EXERCISE DIRECTIONS
Copy out the material below, with "settings gear" swapped for "settings cog" and nothing else changed. Leave out the pictures.

★ ★ ★ ★

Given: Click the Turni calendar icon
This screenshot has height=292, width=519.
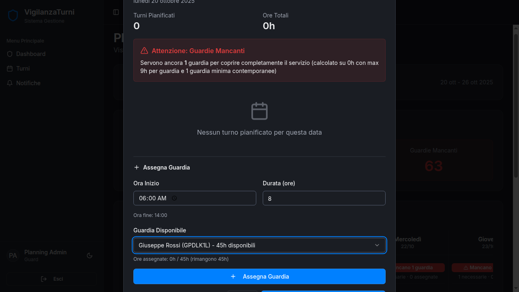Looking at the screenshot, I should point(10,69).
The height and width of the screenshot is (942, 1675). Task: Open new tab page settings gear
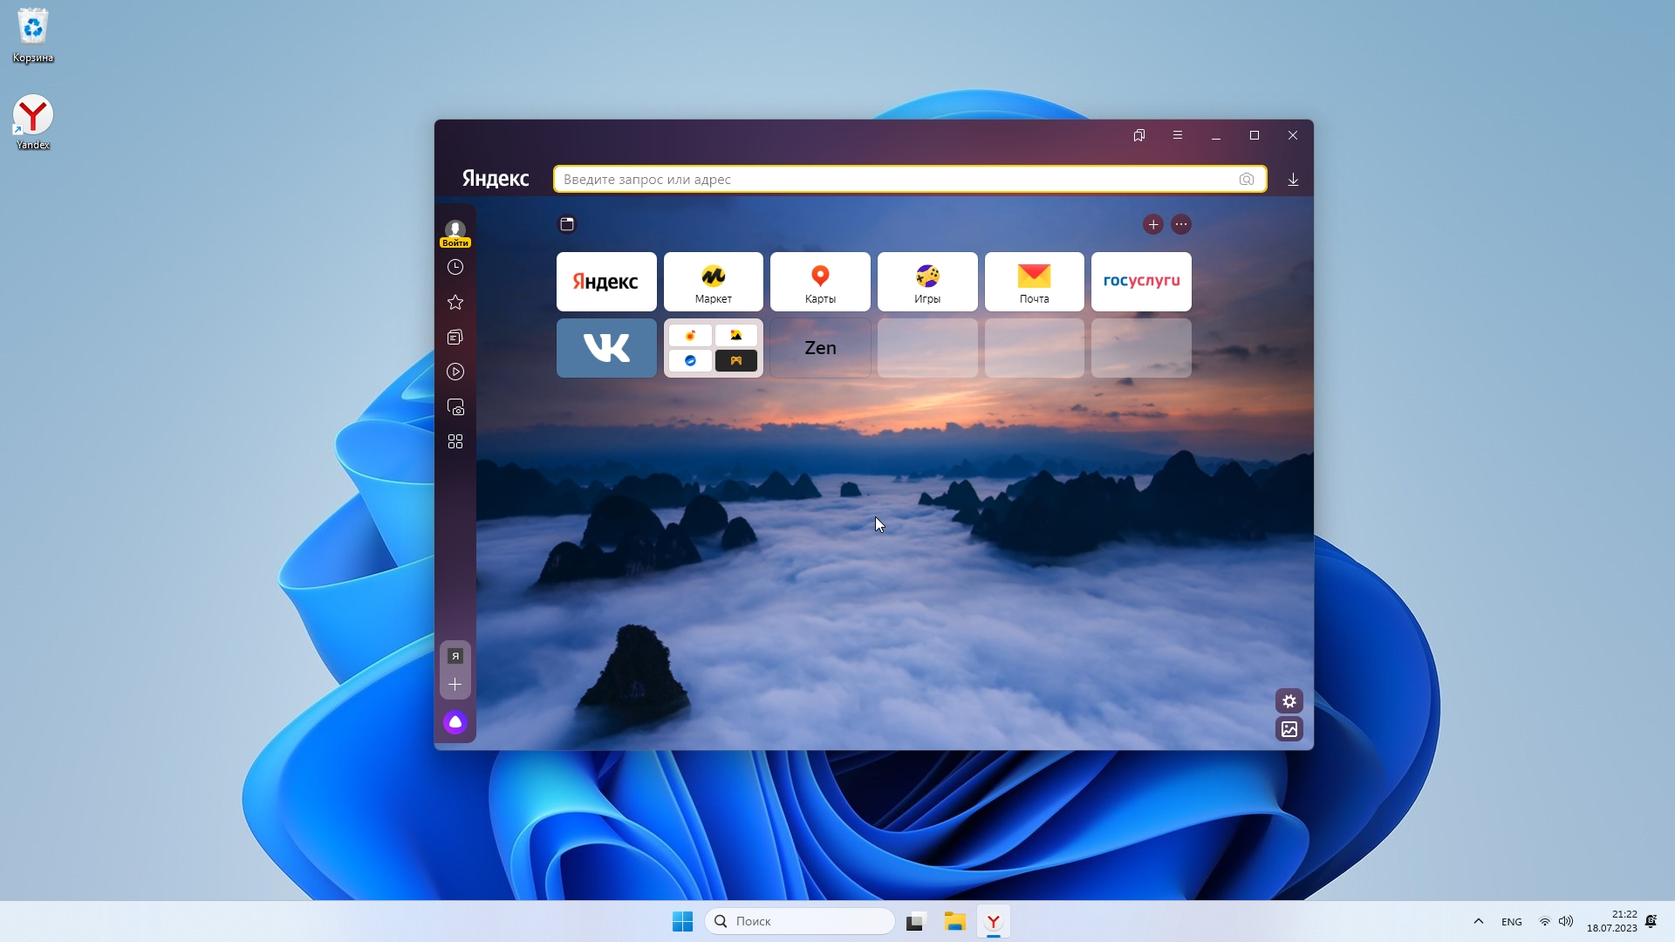click(1289, 701)
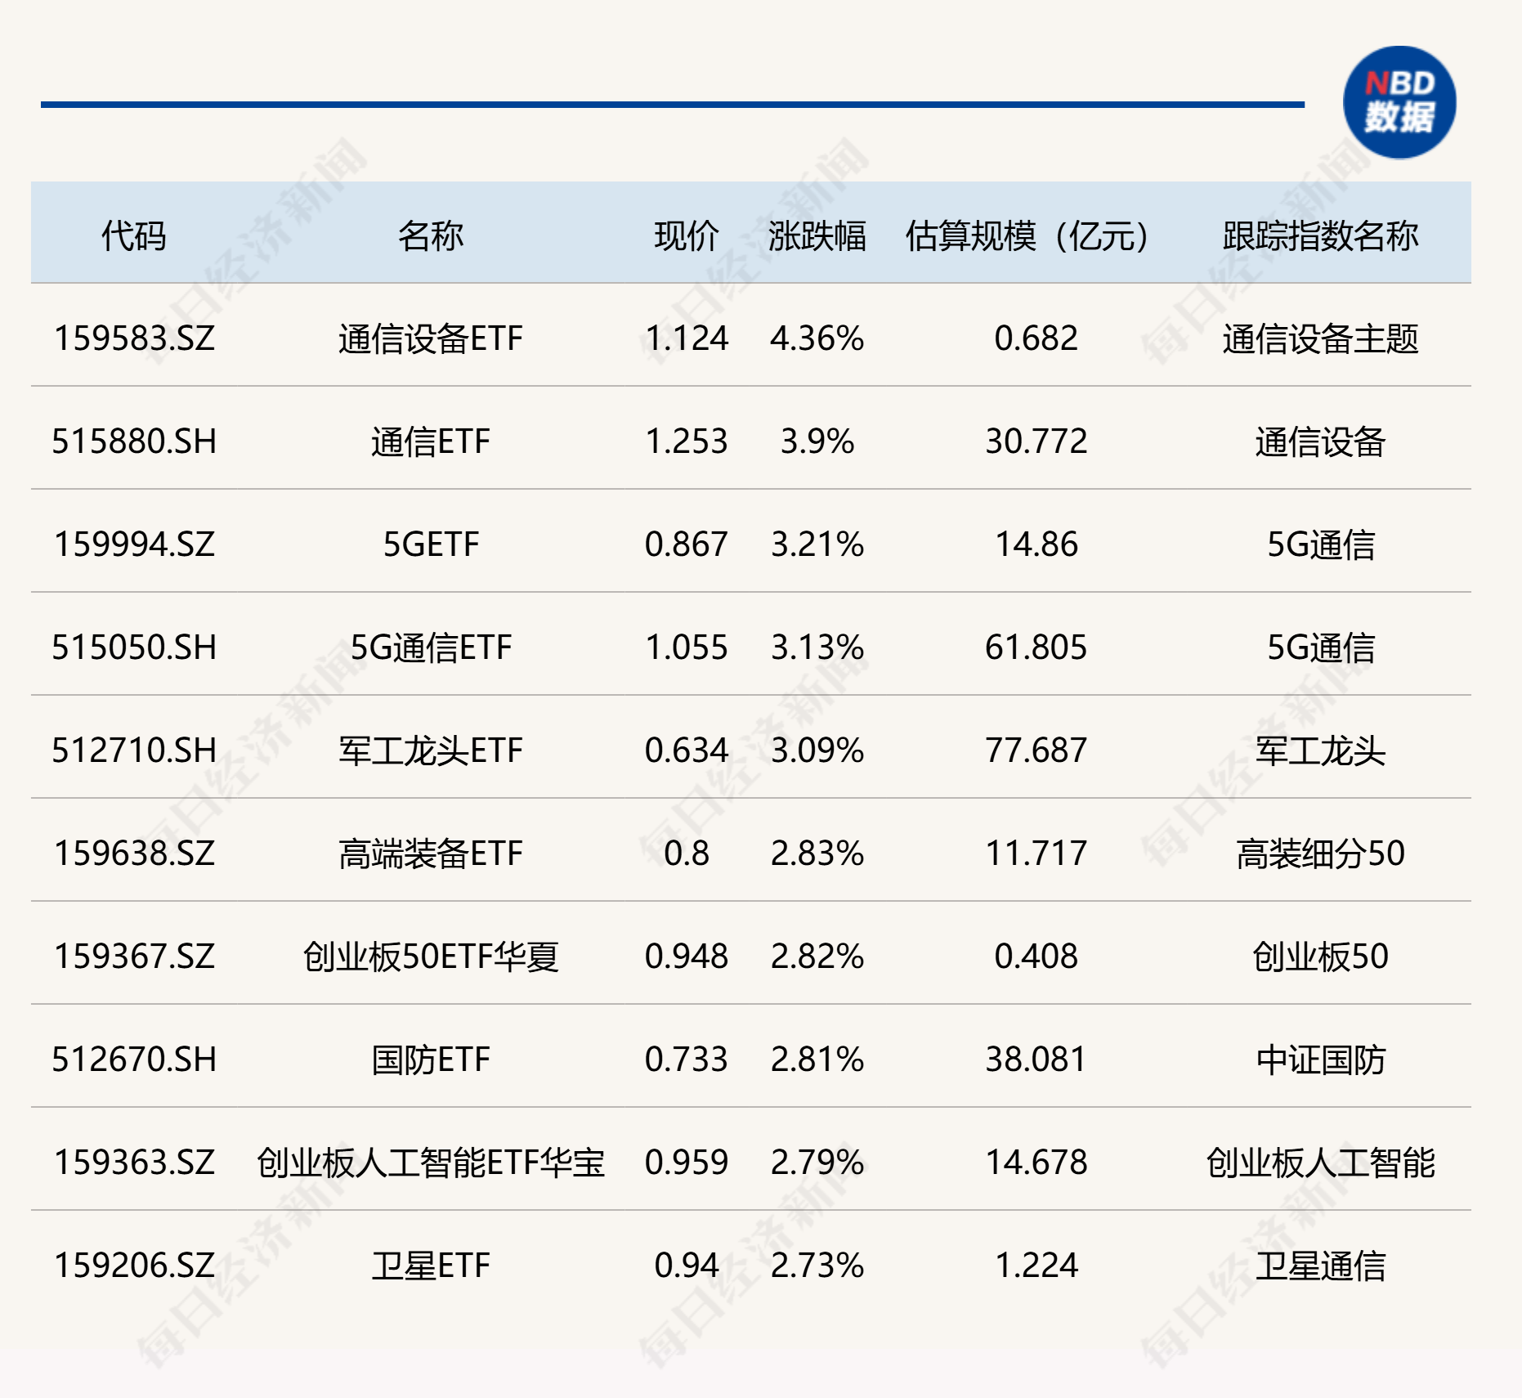Image resolution: width=1522 pixels, height=1398 pixels.
Task: Select the 军工龙头ETF label
Action: coord(433,751)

★ ★ ★ ★

WRITTEN ANSWER
Given: Click the Turni calendar icon
This screenshot has height=292, width=519.
Looking at the screenshot, I should point(10,69).
The height and width of the screenshot is (942, 1675). Task: Open new tab page settings cog
click(1289, 701)
Image resolution: width=1522 pixels, height=1398 pixels.
Task: Select the 军工龙头ETF label
Action: coord(433,751)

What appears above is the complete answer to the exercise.